━━ SOURCE MATERIAL

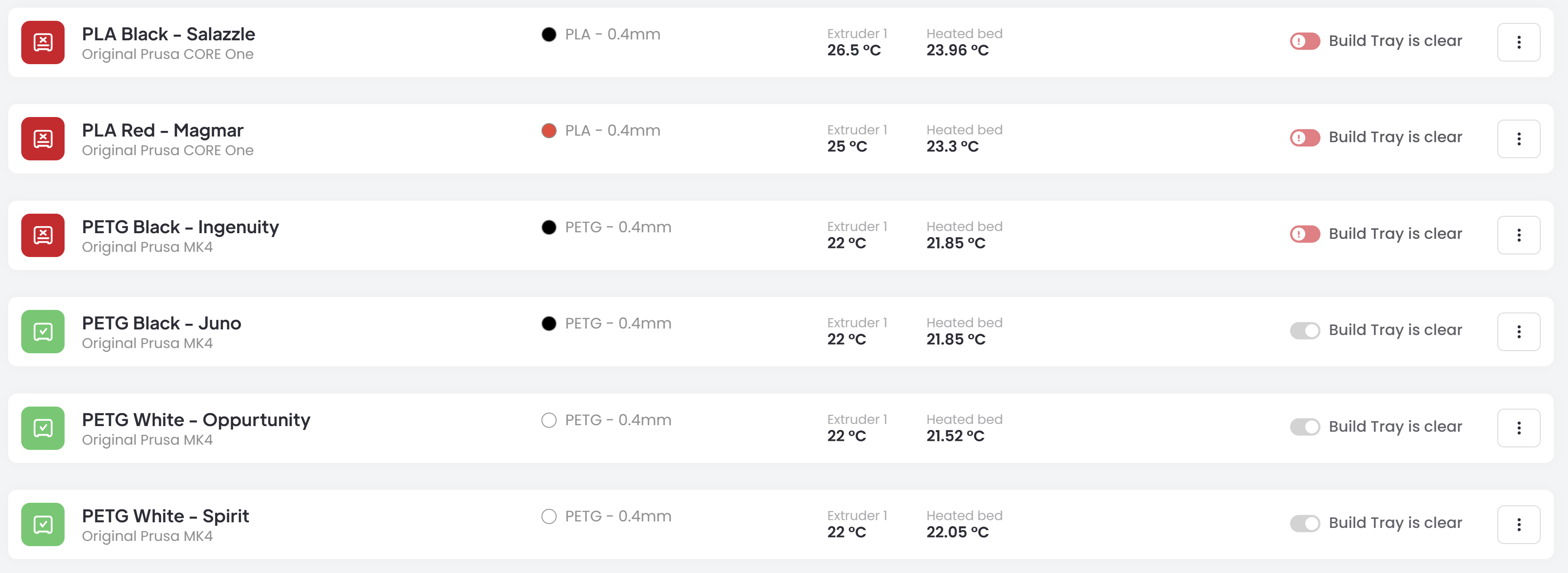Open the PLA Black – Salazzle printer name
The image size is (1568, 573).
169,34
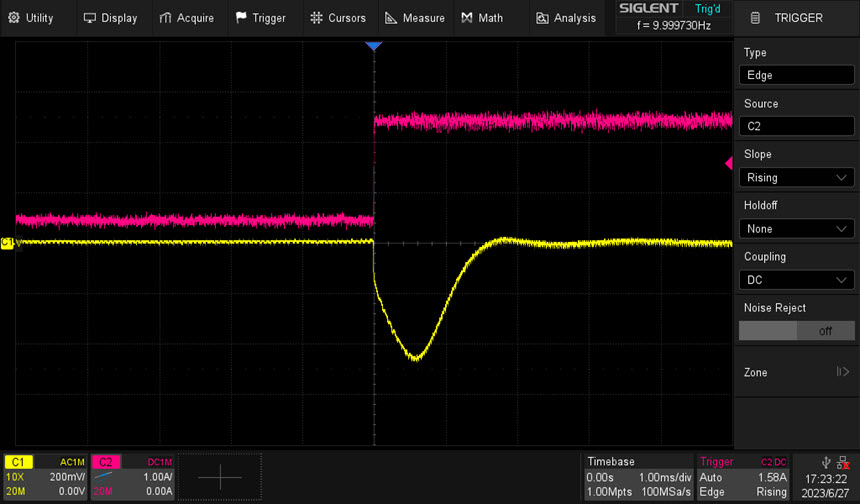Click the trigger Type field Edge
The width and height of the screenshot is (860, 504).
(x=797, y=75)
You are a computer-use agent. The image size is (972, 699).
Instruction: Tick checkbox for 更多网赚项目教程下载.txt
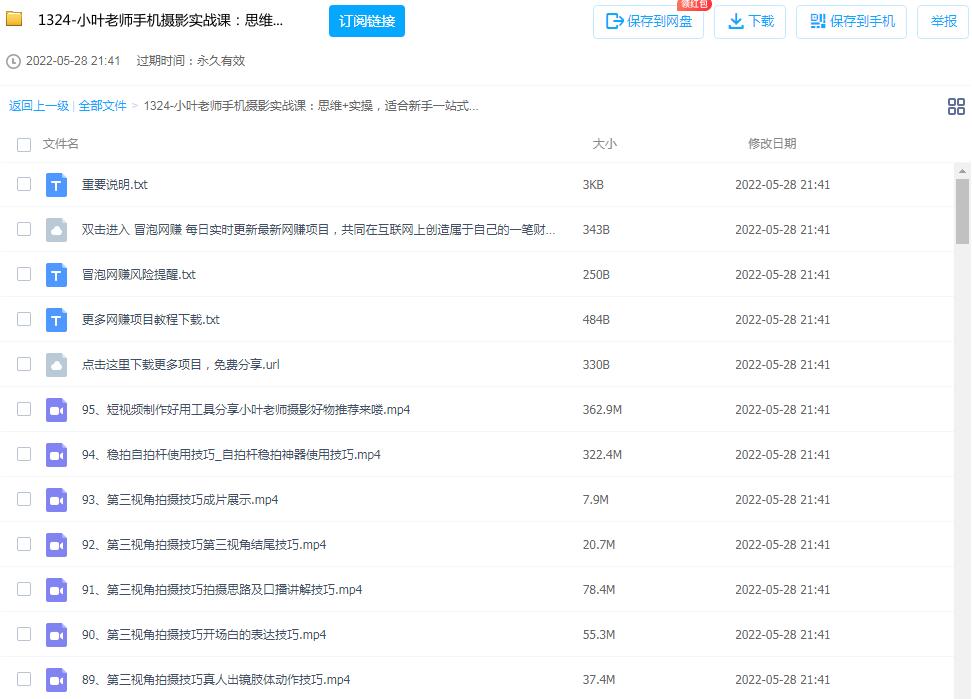pyautogui.click(x=24, y=320)
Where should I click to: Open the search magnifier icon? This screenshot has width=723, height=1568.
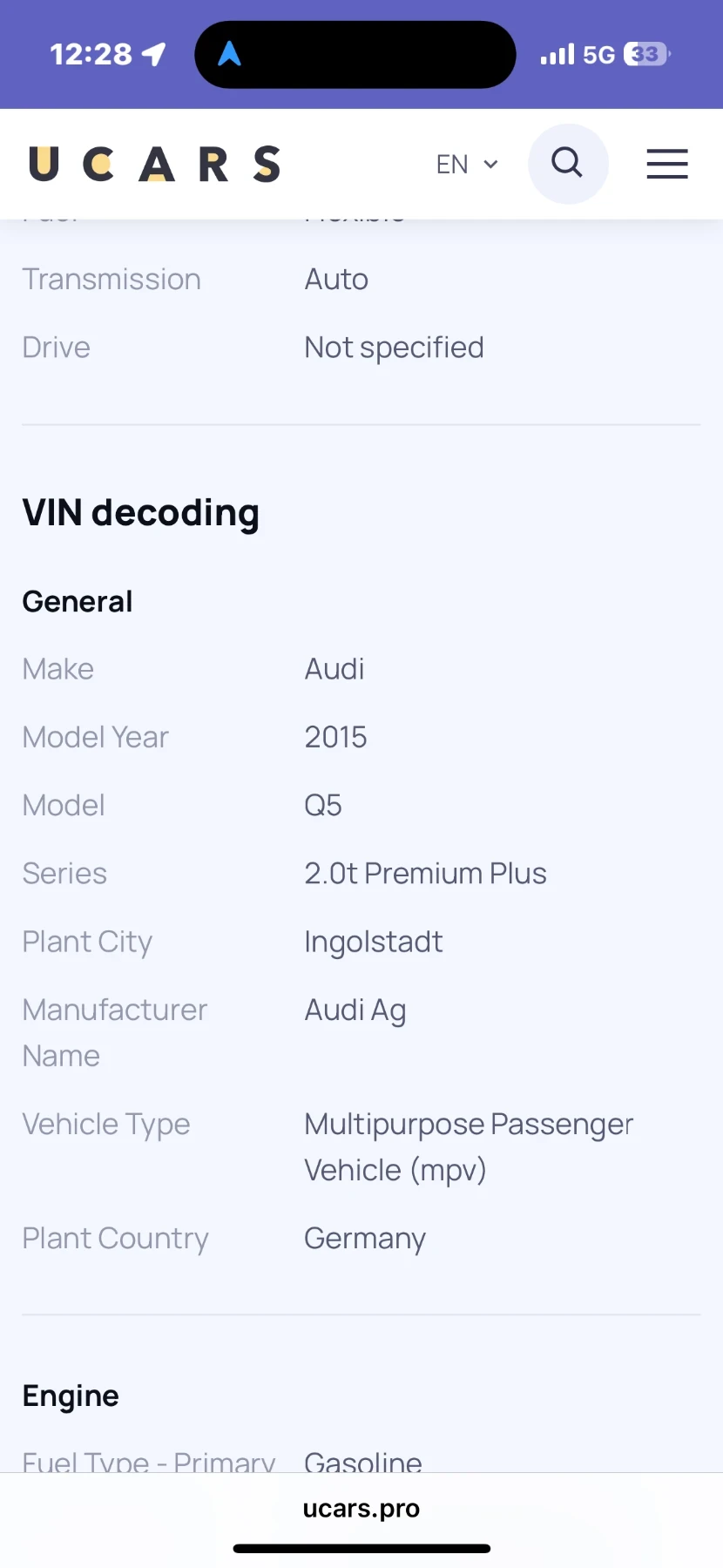[x=567, y=163]
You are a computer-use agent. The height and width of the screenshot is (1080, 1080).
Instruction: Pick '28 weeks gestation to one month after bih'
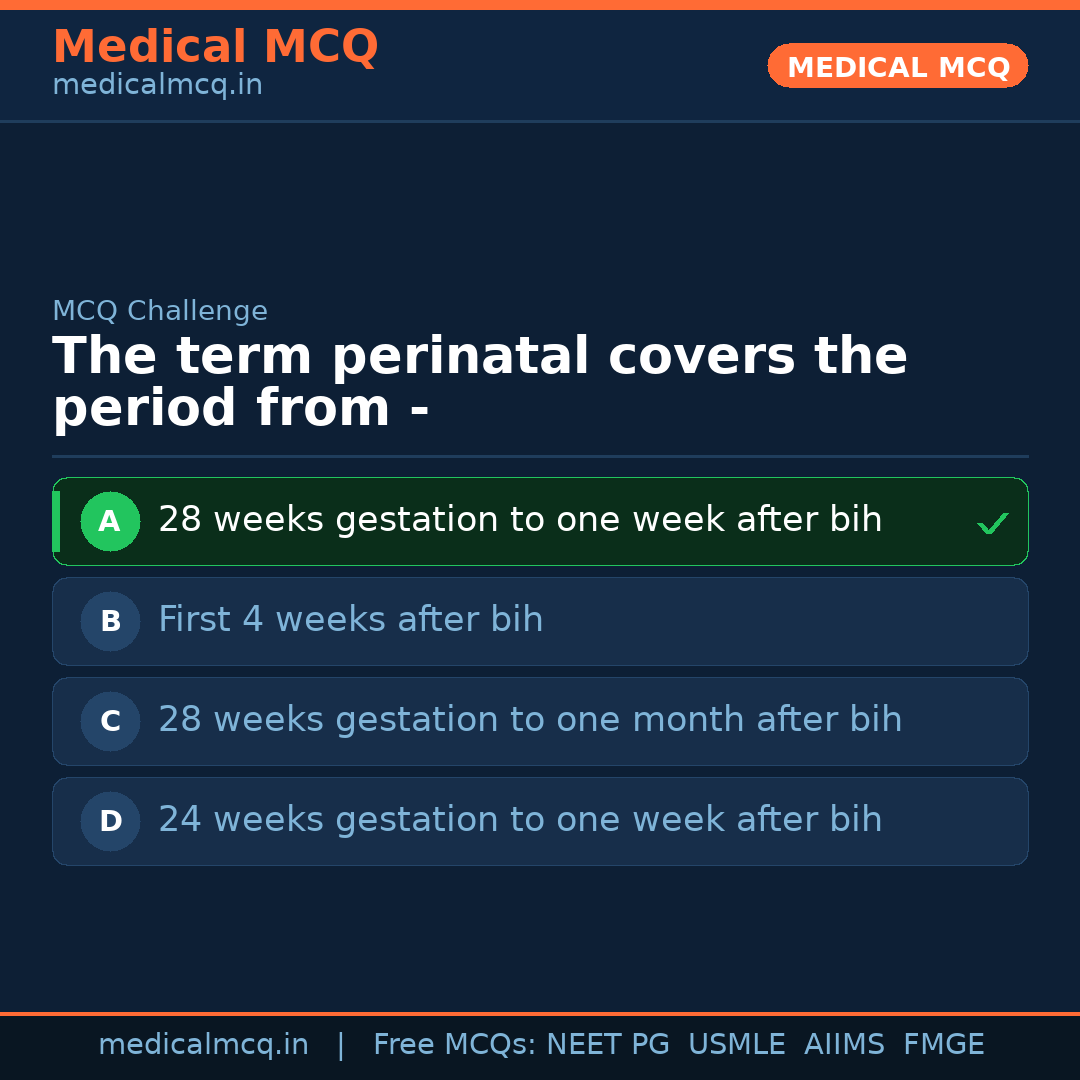coord(530,720)
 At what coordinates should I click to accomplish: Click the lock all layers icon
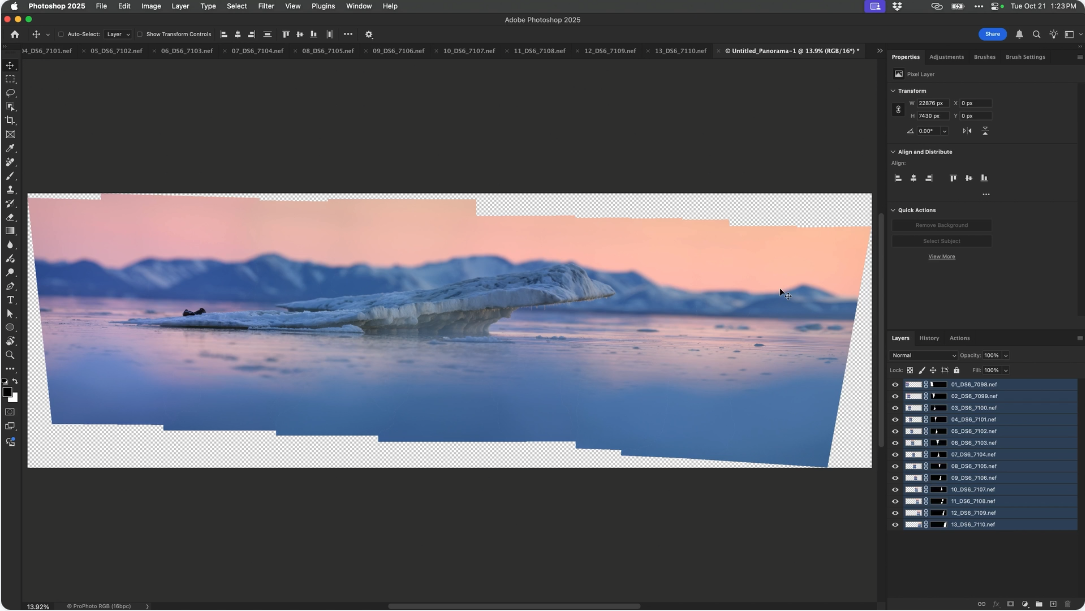pyautogui.click(x=956, y=370)
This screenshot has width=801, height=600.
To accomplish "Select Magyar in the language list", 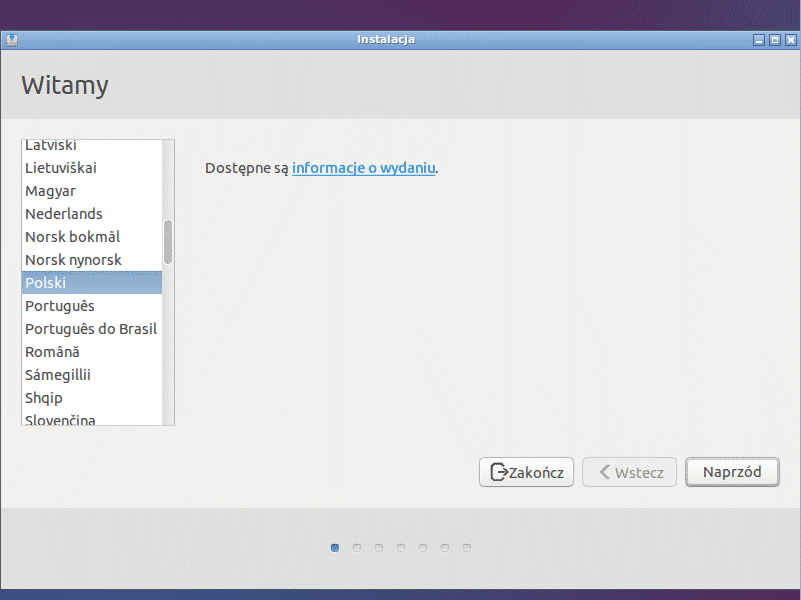I will tap(50, 191).
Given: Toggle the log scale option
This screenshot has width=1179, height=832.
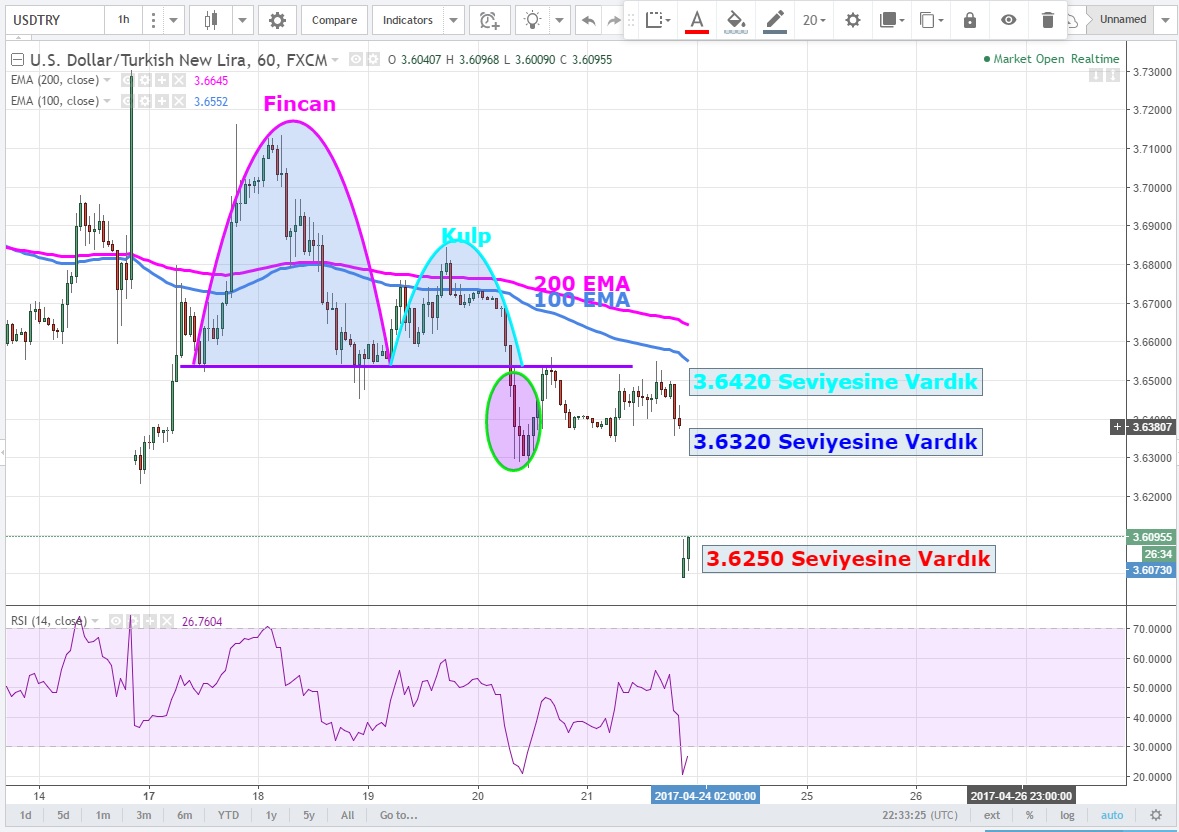Looking at the screenshot, I should [1068, 815].
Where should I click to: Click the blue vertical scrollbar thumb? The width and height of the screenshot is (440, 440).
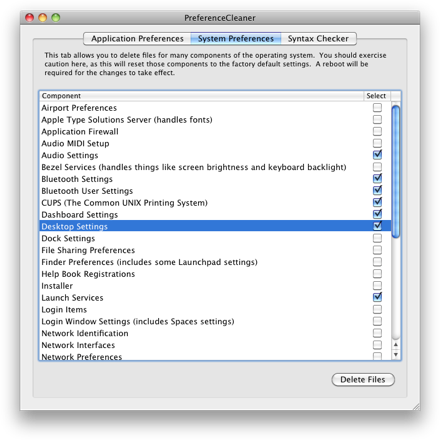[x=396, y=171]
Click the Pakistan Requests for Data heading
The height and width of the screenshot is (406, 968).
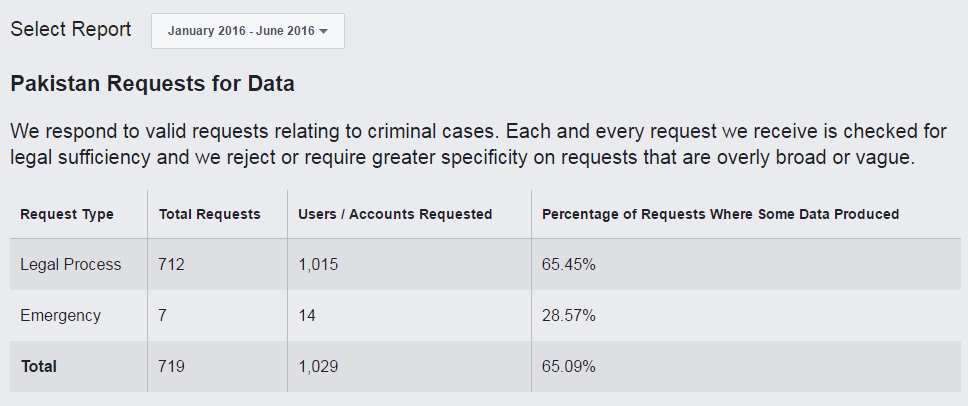pos(152,84)
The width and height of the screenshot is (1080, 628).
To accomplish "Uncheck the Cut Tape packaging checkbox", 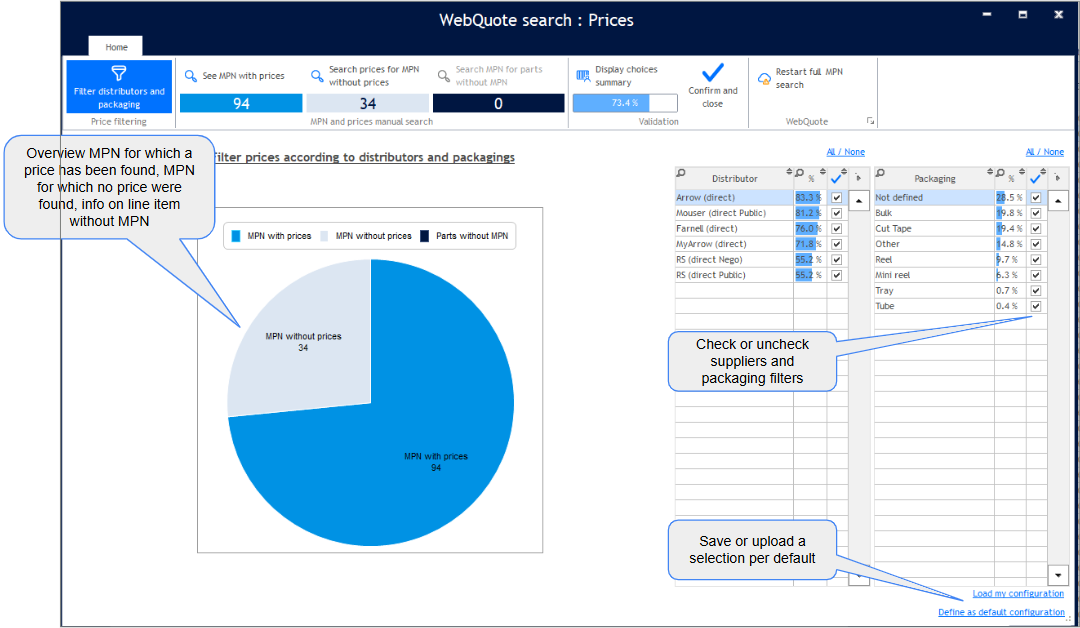I will tap(1036, 229).
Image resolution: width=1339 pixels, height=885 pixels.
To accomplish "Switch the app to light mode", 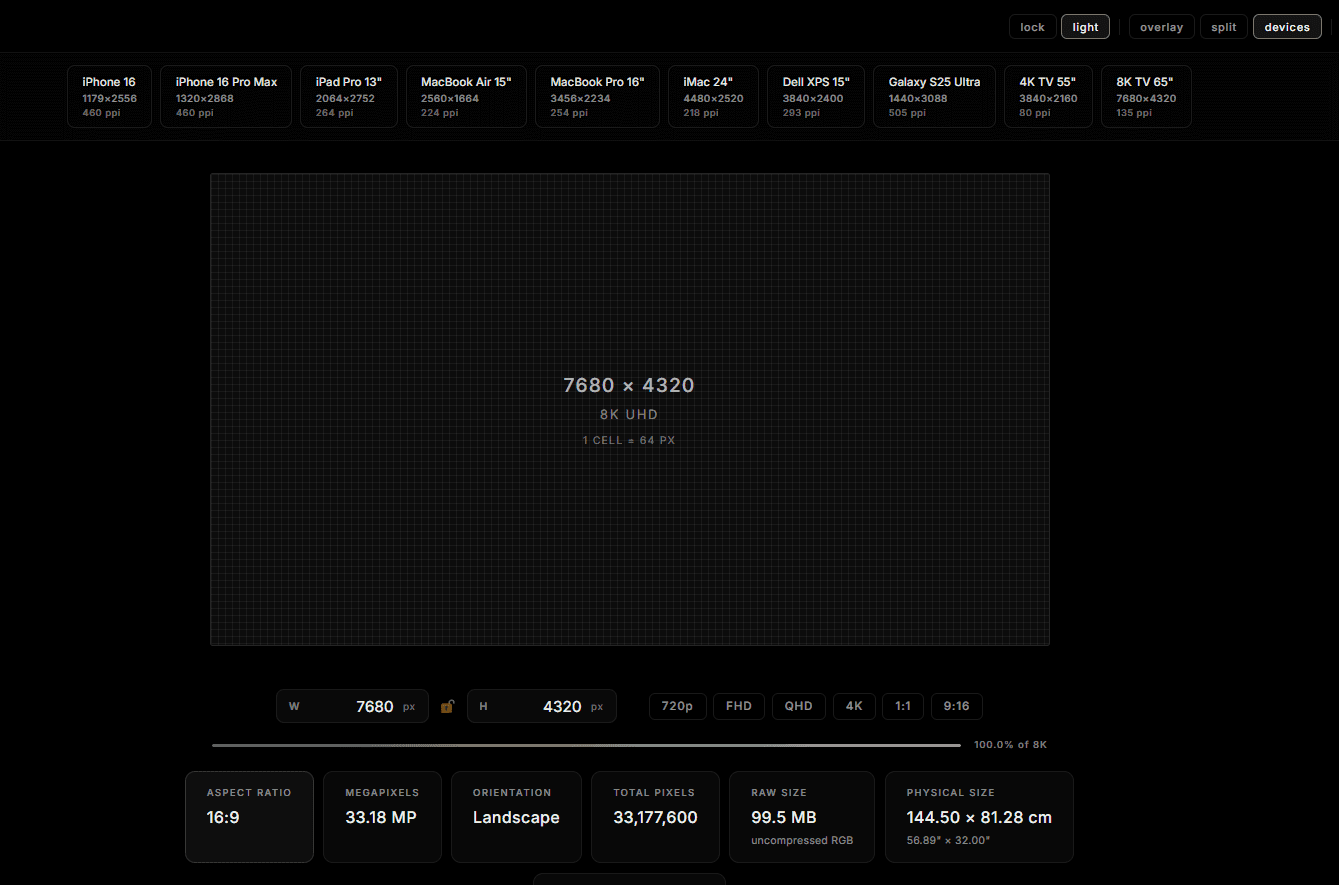I will pyautogui.click(x=1085, y=26).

━━━━

• [TO DO]:
Now copy each line of the entries that mentions "agent".

• [TASK SOLUTION]:
You are a computer-use agent. The image size is (972, 699).
You are a computer-use agent. The height and width of the screenshot is (1080, 1080).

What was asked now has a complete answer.